## Work required
Copy the rows below word for word, starting with the row that contains "Plan de lealtad (631, 119)" and ending with the row that contains "了解更多 (126, 2121)", both of those rows included.

--- Start Data shown ---

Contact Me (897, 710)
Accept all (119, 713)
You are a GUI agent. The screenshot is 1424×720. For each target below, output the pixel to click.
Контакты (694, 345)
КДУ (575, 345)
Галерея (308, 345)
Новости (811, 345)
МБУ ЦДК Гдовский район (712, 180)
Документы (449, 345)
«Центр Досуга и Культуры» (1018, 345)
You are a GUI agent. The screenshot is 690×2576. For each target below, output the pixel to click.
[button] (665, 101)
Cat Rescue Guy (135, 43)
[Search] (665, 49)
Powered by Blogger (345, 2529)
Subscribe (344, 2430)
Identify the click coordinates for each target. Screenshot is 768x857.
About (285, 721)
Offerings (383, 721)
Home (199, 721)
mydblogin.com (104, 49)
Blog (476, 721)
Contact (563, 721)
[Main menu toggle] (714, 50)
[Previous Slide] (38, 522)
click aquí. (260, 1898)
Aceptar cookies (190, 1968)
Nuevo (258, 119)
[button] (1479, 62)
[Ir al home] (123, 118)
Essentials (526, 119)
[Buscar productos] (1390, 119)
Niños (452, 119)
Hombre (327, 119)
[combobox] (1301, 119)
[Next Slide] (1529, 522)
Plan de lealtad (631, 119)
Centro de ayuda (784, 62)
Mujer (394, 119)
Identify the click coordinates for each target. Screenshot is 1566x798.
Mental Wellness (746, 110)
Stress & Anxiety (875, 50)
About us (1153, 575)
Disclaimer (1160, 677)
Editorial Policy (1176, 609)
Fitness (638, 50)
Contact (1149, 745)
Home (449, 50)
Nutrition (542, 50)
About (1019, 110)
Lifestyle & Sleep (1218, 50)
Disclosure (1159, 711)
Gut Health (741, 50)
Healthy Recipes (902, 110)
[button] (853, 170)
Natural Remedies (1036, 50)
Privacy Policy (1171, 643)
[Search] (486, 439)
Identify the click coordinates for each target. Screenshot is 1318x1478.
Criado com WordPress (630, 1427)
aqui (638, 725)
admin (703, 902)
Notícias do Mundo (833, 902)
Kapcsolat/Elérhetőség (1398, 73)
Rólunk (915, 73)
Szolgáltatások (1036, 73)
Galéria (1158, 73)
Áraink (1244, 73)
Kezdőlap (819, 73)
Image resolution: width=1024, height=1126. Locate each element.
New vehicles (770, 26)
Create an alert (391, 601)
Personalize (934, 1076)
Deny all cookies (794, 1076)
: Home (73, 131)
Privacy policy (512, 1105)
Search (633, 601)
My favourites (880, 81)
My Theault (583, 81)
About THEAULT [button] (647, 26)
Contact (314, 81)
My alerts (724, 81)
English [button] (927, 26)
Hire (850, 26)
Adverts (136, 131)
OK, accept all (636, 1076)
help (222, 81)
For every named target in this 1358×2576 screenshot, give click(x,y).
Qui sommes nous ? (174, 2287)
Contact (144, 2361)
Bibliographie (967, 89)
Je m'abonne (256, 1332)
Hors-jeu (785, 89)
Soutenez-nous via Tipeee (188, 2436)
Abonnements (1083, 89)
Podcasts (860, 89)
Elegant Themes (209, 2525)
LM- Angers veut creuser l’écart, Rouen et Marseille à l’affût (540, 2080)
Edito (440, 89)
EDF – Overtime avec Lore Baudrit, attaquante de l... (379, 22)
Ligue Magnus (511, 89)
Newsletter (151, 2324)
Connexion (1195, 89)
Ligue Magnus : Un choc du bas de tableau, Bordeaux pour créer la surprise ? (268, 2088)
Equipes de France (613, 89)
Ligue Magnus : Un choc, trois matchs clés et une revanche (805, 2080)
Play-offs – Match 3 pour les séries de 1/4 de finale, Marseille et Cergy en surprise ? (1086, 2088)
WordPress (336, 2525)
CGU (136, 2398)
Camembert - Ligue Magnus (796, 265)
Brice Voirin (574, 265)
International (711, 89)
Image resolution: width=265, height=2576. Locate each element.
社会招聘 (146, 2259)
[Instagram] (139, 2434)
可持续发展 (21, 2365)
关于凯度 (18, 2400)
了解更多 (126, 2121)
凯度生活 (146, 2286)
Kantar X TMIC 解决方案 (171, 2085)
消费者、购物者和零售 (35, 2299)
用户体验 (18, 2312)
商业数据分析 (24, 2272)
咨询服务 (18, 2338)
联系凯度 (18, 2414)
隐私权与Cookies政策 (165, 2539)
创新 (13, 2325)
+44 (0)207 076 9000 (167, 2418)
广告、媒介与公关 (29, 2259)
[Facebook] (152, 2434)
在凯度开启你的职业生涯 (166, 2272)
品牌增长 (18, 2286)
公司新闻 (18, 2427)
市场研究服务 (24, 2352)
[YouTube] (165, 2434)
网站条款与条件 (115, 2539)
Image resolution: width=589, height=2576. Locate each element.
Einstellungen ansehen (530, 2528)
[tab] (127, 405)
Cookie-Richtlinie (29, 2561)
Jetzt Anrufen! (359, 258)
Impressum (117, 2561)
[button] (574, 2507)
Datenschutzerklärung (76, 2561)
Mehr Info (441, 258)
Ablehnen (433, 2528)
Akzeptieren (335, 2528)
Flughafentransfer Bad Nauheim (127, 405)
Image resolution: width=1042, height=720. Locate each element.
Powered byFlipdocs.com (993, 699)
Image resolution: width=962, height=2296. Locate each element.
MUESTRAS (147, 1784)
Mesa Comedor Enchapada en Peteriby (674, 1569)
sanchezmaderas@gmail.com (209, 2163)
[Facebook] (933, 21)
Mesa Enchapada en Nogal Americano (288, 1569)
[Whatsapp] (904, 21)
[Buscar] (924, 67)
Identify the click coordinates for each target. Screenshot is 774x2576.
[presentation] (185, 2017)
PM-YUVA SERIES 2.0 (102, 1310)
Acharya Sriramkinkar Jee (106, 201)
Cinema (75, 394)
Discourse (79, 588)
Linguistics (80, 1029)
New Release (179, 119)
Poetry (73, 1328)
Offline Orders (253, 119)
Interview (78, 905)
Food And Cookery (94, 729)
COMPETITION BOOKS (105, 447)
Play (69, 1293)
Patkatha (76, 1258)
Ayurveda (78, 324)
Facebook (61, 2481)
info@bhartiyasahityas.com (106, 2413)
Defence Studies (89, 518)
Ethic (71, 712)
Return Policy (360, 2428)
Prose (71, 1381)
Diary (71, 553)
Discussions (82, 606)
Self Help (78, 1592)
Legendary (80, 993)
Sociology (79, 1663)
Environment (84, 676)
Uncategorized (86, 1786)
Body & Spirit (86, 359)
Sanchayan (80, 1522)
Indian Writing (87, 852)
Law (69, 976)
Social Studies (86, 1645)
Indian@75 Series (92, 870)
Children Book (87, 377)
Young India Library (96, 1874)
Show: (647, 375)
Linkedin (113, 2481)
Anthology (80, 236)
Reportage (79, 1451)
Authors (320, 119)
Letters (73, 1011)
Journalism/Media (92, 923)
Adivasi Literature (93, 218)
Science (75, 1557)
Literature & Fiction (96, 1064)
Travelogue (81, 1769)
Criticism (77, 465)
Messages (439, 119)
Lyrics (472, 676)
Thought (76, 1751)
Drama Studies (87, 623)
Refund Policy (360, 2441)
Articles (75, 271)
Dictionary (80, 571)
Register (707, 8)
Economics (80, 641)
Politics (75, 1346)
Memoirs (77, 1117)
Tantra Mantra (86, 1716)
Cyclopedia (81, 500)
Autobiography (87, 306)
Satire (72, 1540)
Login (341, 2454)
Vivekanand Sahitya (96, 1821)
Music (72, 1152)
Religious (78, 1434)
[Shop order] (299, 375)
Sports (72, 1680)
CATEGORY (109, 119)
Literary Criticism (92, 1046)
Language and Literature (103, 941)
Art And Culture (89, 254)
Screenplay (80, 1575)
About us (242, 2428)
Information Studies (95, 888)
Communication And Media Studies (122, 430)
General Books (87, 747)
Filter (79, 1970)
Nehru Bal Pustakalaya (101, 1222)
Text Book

--- End Data shown ---

## Exercise solution
Plan de lealtad (631, 119)
Centro de ayuda (784, 62)
Mujer (394, 119)
Identify the click coordinates for each target. Screenshot is 1566x798.
Mental Wellness (746, 110)
Stress & Anxiety (875, 50)
About us (1153, 575)
Disclaimer (1160, 677)
Editorial Policy (1176, 609)
Fitness (638, 50)
Contact (1149, 745)
Home (449, 50)
Nutrition (542, 50)
About (1019, 110)
Lifestyle & Sleep (1218, 50)
Disclosure (1159, 711)
Gut Health (741, 50)
Healthy Recipes (902, 110)
[button] (853, 170)
Natural Remedies (1036, 50)
Privacy Policy (1171, 643)
[Search] (486, 439)
Identify the click coordinates for each target. Screenshot is 1318x1478.
Criado com WordPress (630, 1427)
aqui (638, 725)
admin (703, 902)
Notícias do Mundo (833, 902)
Kapcsolat/Elérhetőség (1398, 73)
Rólunk (915, 73)
Szolgáltatások (1036, 73)
Galéria (1158, 73)
Áraink (1244, 73)
Kezdőlap (819, 73)
Image resolution: width=1024, height=1126. Locate each element.
New vehicles (770, 26)
Create an alert (391, 601)
Personalize (934, 1076)
Deny all cookies (794, 1076)
: Home (73, 131)
Privacy policy (512, 1105)
Search (633, 601)
My favourites (880, 81)
My Theault (583, 81)
About THEAULT [button] (647, 26)
Contact (314, 81)
My alerts (724, 81)
English [button] (927, 26)
Hire (850, 26)
Adverts (136, 131)
OK, accept all (636, 1076)
help (222, 81)
For every named target in this 1358×2576 screenshot, give click(x,y).
Qui sommes nous ? (174, 2287)
Contact (144, 2361)
Bibliographie (967, 89)
Je m'abonne (256, 1332)
Hors-jeu (785, 89)
Soutenez-nous via Tipeee (188, 2436)
Abonnements (1083, 89)
Podcasts (860, 89)
Elegant Themes (209, 2525)
LM- Angers veut creuser l’écart, Rouen et Marseille à l’affût (540, 2080)
Edito (440, 89)
EDF – Overtime avec Lore Baudrit, attaquante de l... (379, 22)
Ligue Magnus (511, 89)
Newsletter (151, 2324)
Connexion (1195, 89)
Ligue Magnus : Un choc du bas de tableau, Bordeaux pour créer la surprise ? (268, 2088)
Equipes de France (613, 89)
Ligue Magnus : Un choc, trois matchs clés et une revanche (805, 2080)
Play-offs – Match 3 pour les séries de 1/4 de finale, Marseille et Cergy en surprise ? (1086, 2088)
WordPress (336, 2525)
CGU (136, 2398)
Camembert - Ligue Magnus (796, 265)
Brice Voirin (574, 265)
International (711, 89)
Image resolution: width=265, height=2576. Locate each element.
社会招聘 (146, 2259)
[Instagram] (139, 2434)
可持续发展 (21, 2365)
关于凯度 (18, 2400)
了解更多 (126, 2121)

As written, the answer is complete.